I actually liked the ‘punk’ bit of this book less than I expected to. I’m a big fan of Nick Crossley’s work – though I disagree with him on a lot of things, engaging with it was really important for developing the theoretical perspective in my PhD. I’ve read a lot of what he’s done and the punk research is by some margin the weakest element within it. It’s not my area of expertise by any means but some of the historical claims about punk seemed quite jarring to me, with the approving references to Crossley’s work being symptomatic of this. I sort of see what Beer means when he says that “the original punk movement was so short-lived and so self-destructive” but given I’ve regularly been going to punk gigs of one sort or another for well over a decade, it’s a counter-intuitive claim nonetheless. Obviously the crux here is the term ‘original’ but I think the extent of this sustained activity cannot be something marginal when discussing punk. It’s not my area of expertise by any means, but I suspect that sociologists of punk will find some of the cultural history here to be problematic.
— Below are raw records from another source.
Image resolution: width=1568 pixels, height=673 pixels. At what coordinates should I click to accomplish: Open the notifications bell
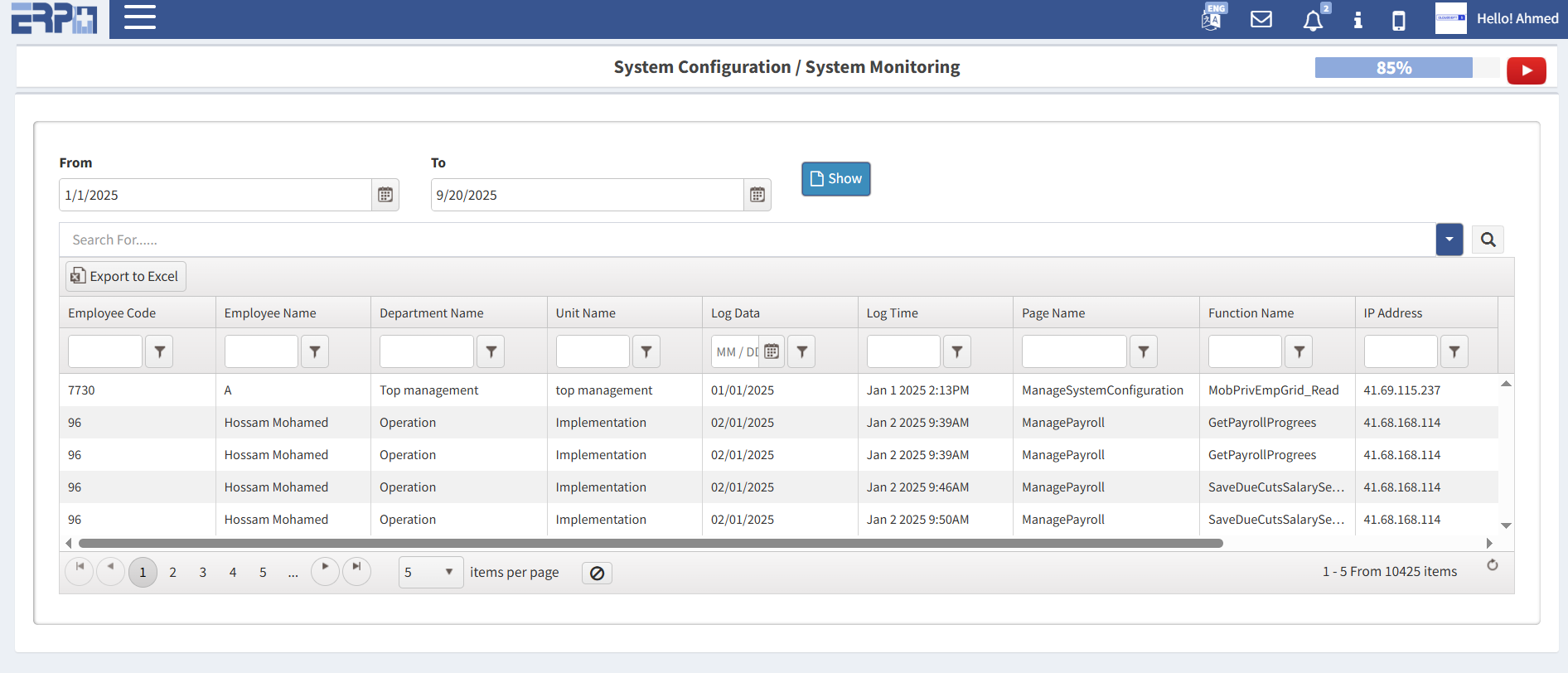click(1313, 20)
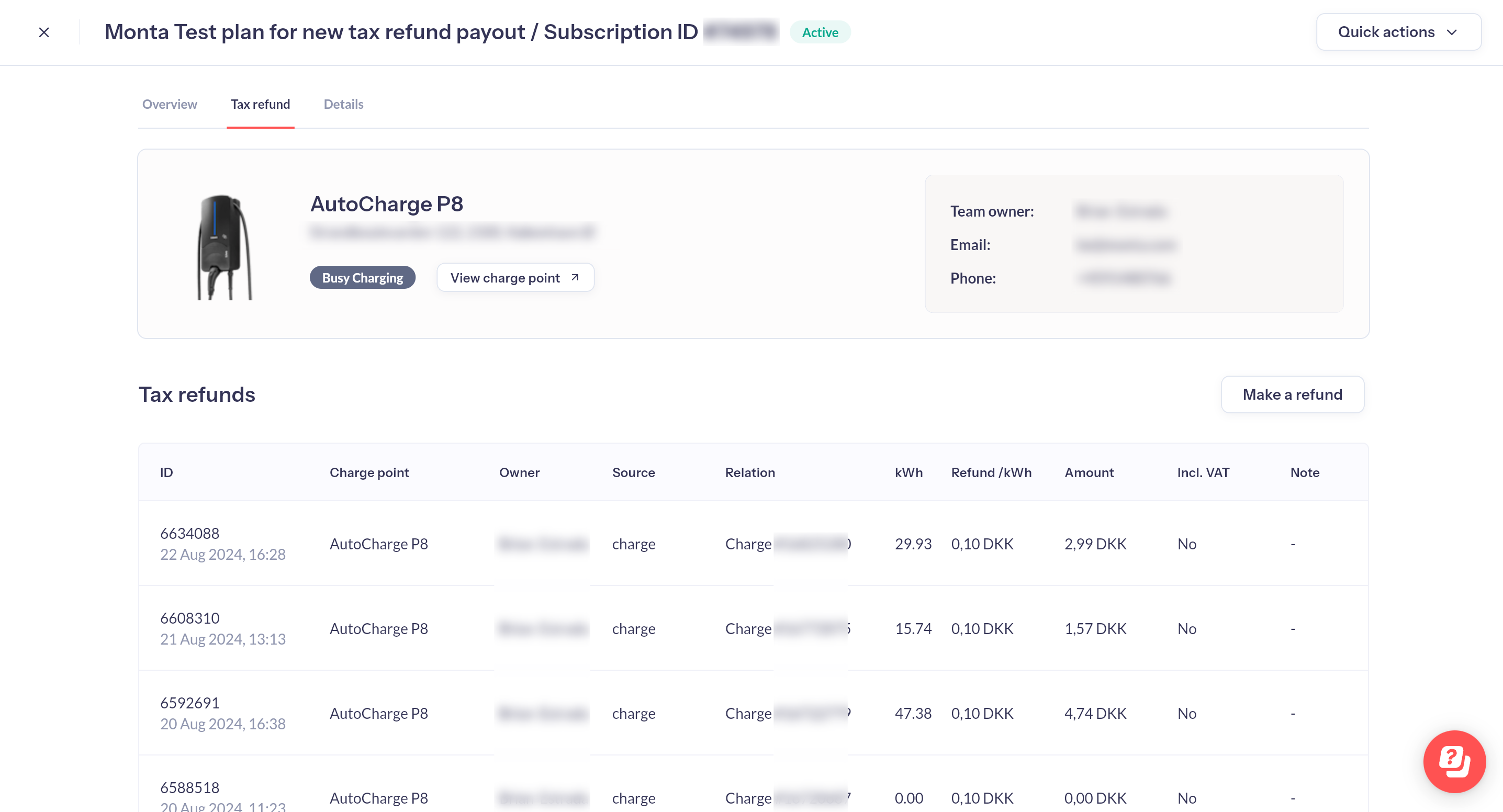Click the AutoCharge P8 charger image
The width and height of the screenshot is (1503, 812).
click(225, 247)
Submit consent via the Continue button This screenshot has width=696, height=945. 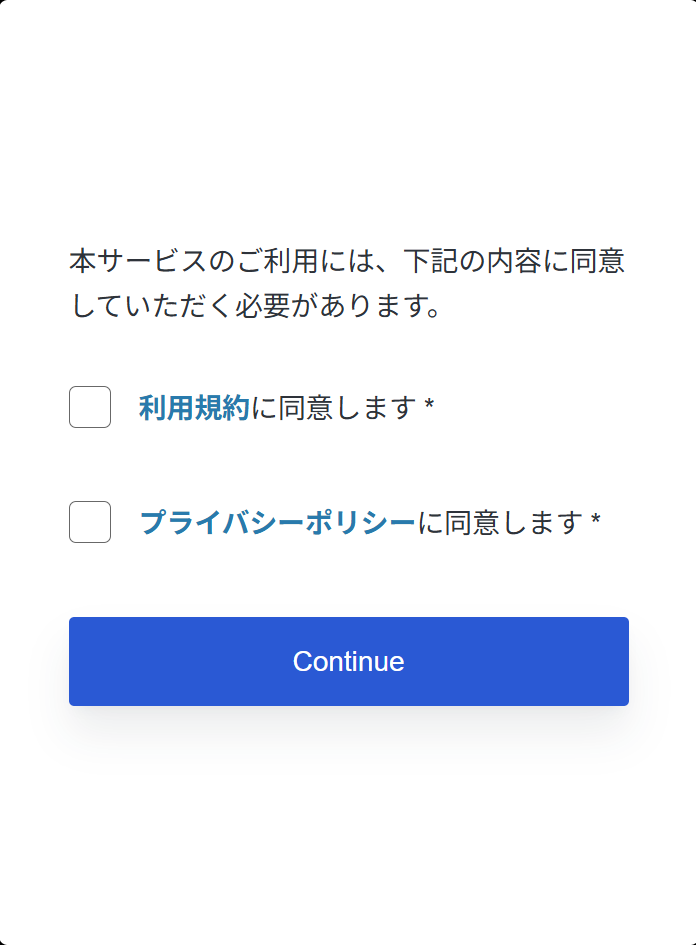coord(348,660)
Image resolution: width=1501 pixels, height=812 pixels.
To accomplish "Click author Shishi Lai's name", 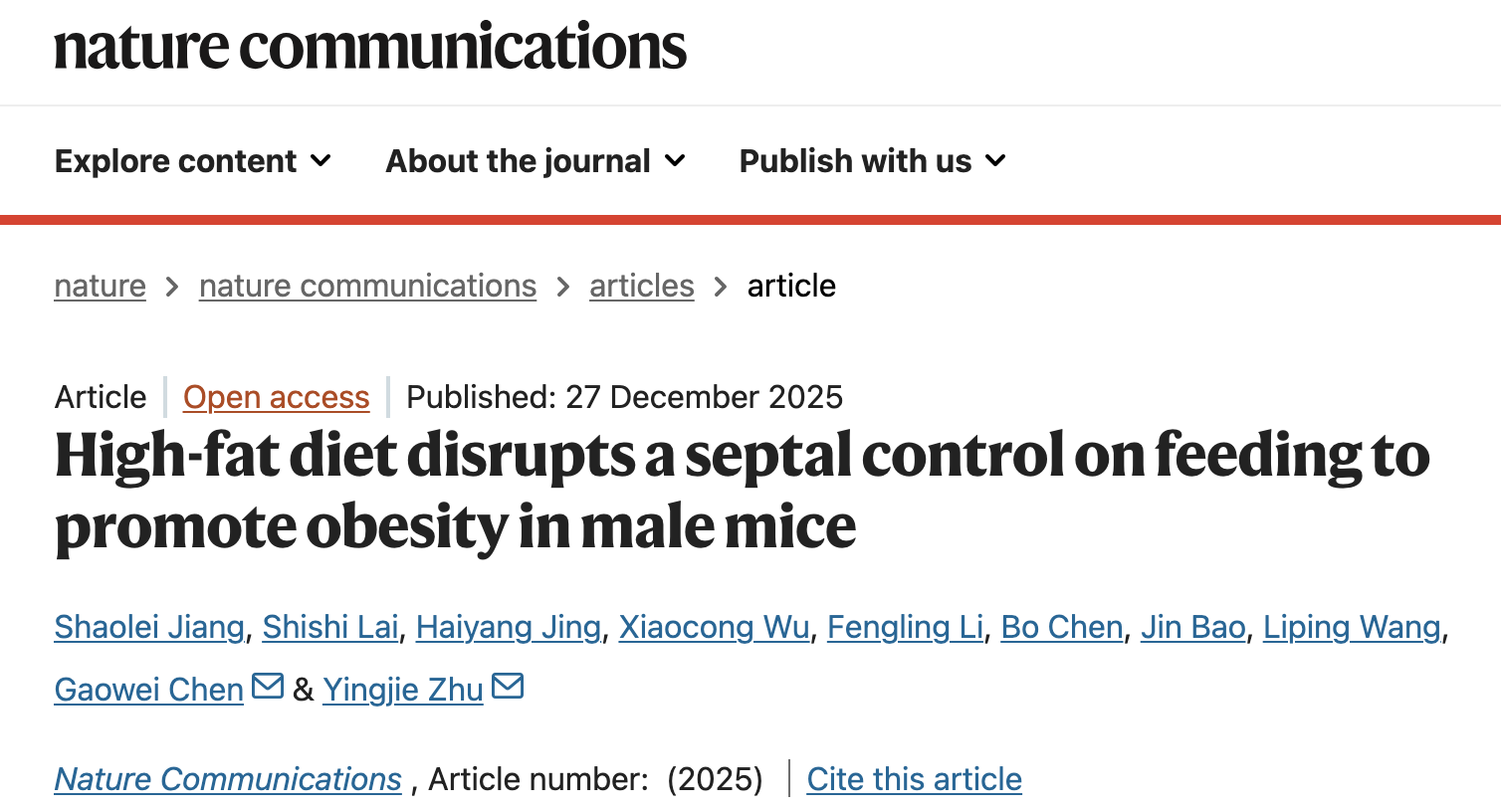I will click(331, 627).
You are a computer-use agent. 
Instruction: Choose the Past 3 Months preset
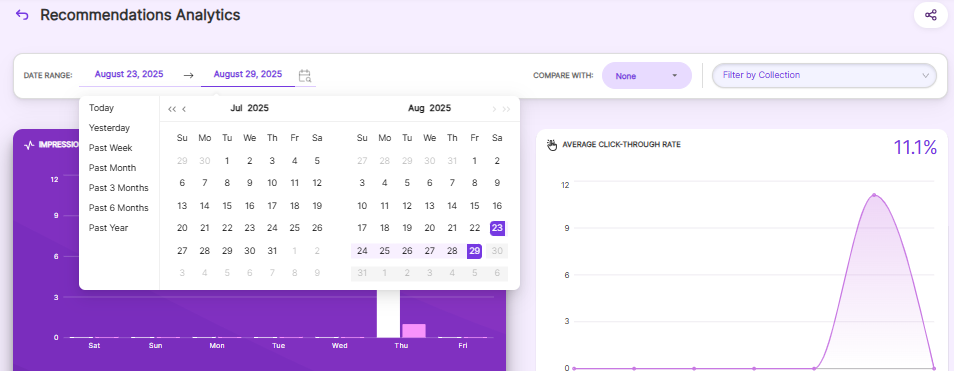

However this doesn’t really matter. The book doesn’t purport to be a cultural history of any sort. It rather uses punk as a cultural resource to elaborate upon a sociological ethos in a time of institutional crisis. In this sense, it’s a wilfully provocative and undoubtedly thought-provoking contribution to a much broader tradition within sociological thought. There’s a pragmatic dimension to this which might attract some activist critique:
It is obvious that we are not going to reverse the apparent marketization and neoliberalization of higher education. Instead, we need to think about how we should respond. The best response, that is to say the best form of protection, is to shape a discipline that is attractive, lively, and exciting. A discipline that draws people in. This will ensure that sociology has a ready-made and substantial audience, and that it is able to attract those who will then go on to be the future of the discipline. It will also make it far more likely that value is seen to reside in the sociological project. This does not mean that we are ‘selling out’, it is not to go with the flow and to simply adopt the spirit of market-based competition into our lives. Rather it is to work towards a version of sociology that thrives under these conditions by offering an alternative voice and an engaging tone. Sociology will then thrive, because it will draw people into its debates, into its ideas, and into its findings, all of which are likely to provide alternative visions of the social world.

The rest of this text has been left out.